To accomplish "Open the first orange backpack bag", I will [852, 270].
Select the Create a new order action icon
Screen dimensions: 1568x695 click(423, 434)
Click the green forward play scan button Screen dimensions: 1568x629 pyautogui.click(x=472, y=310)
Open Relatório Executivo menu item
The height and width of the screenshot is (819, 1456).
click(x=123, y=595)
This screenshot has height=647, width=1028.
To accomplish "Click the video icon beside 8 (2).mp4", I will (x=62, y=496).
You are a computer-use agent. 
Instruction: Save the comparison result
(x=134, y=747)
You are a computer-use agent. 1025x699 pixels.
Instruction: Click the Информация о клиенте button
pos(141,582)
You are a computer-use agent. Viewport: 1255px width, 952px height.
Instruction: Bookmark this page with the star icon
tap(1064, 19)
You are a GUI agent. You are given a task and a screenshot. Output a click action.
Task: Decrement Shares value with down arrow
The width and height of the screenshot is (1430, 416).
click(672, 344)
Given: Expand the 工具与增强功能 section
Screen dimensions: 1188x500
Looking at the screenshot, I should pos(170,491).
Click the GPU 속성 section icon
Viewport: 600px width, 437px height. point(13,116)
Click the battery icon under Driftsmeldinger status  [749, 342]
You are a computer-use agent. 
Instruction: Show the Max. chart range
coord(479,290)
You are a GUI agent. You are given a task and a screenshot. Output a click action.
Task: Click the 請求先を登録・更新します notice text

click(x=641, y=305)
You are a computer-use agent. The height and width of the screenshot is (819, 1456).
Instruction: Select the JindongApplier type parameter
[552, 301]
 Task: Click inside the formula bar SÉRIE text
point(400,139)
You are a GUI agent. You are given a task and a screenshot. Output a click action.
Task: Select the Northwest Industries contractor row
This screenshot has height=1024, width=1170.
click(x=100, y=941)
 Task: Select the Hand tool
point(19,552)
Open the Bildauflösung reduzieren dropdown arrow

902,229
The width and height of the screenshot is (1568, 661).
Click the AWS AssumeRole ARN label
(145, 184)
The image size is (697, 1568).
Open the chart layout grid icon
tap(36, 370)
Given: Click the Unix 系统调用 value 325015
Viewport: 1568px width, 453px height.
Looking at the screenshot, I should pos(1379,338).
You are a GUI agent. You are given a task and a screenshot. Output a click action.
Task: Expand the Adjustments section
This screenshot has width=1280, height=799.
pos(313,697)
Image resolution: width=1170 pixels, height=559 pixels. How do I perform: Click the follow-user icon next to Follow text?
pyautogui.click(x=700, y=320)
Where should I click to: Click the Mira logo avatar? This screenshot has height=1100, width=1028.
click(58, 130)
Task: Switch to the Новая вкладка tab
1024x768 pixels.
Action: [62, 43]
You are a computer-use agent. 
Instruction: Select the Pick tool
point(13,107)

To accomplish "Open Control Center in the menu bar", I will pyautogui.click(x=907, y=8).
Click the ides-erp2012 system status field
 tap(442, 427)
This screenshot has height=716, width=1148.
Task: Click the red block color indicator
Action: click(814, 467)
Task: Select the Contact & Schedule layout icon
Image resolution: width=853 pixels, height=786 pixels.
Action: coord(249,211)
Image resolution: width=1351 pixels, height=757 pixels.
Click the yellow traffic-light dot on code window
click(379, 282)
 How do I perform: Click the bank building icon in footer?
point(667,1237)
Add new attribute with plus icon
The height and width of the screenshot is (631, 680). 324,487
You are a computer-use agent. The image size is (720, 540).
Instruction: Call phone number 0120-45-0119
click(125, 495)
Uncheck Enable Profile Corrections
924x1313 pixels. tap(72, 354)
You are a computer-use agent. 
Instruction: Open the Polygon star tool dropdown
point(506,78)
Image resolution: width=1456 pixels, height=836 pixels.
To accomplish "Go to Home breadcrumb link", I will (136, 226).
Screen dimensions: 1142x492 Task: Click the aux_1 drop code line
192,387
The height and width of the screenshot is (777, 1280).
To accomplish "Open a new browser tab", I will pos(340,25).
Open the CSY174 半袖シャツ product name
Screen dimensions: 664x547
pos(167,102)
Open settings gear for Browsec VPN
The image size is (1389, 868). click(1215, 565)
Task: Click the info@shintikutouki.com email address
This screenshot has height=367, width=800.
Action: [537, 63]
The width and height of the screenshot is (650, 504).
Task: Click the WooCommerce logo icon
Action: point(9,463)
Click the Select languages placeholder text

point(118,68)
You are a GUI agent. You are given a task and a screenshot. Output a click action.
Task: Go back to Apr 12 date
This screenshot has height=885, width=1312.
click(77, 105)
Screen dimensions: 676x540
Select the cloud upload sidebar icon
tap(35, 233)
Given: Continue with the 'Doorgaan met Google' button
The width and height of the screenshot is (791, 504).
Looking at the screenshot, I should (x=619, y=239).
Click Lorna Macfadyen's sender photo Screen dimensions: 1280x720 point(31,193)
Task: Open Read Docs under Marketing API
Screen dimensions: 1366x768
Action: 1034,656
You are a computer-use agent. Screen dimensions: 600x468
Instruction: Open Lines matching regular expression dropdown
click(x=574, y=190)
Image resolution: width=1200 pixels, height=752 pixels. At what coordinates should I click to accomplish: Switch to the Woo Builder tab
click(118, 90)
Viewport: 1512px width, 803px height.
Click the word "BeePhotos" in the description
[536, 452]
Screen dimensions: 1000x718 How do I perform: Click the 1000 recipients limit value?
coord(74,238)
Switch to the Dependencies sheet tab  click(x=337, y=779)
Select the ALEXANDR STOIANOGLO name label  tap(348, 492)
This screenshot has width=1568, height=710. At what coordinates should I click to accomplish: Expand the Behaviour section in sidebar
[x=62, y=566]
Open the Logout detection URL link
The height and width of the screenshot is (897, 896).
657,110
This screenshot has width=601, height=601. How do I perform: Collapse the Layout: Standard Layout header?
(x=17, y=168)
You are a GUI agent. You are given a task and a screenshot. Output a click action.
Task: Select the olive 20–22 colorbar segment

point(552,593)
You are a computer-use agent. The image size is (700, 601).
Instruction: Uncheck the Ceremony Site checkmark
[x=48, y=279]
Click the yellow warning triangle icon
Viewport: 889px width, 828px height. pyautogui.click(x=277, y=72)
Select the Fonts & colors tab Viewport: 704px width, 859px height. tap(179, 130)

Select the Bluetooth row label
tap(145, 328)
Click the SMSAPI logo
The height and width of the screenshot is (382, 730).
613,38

• _PROBLEM TO SOLVE_:
Leave out every line above except those from the line with "Click Lorna Macfadyen's" up to and including the line with "Click the SMSAPI logo", and copy those exactly.

• _ANSWER FOR THIS EXERCISE_:
Click Lorna Macfadyen's sender photo Screen dimensions: 1280x720 point(31,193)
Task: Open Read Docs under Marketing API
Screen dimensions: 1366x768
Action: 1034,656
You are a computer-use agent. Screen dimensions: 600x468
Instruction: Open Lines matching regular expression dropdown
click(x=574, y=190)
Image resolution: width=1200 pixels, height=752 pixels. At what coordinates should I click to accomplish: Switch to the Woo Builder tab
click(118, 90)
Viewport: 1512px width, 803px height.
Click the word "BeePhotos" in the description
[536, 452]
Screen dimensions: 1000x718 How do I perform: Click the 1000 recipients limit value?
coord(74,238)
Switch to the Dependencies sheet tab  click(x=337, y=779)
Select the ALEXANDR STOIANOGLO name label  tap(348, 492)
This screenshot has width=1568, height=710. At what coordinates should I click to accomplish: Expand the Behaviour section in sidebar
[x=62, y=566]
Open the Logout detection URL link
The height and width of the screenshot is (897, 896).
657,110
This screenshot has width=601, height=601. How do I perform: Collapse the Layout: Standard Layout header?
(x=17, y=168)
You are a GUI agent. You are given a task and a screenshot. Output a click action.
Task: Select the olive 20–22 colorbar segment

point(552,593)
You are a computer-use agent. The image size is (700, 601).
Instruction: Uncheck the Ceremony Site checkmark
[x=48, y=279]
Click the yellow warning triangle icon
Viewport: 889px width, 828px height. pyautogui.click(x=277, y=72)
Select the Fonts & colors tab Viewport: 704px width, 859px height. tap(179, 130)

Select the Bluetooth row label
tap(145, 328)
Click the SMSAPI logo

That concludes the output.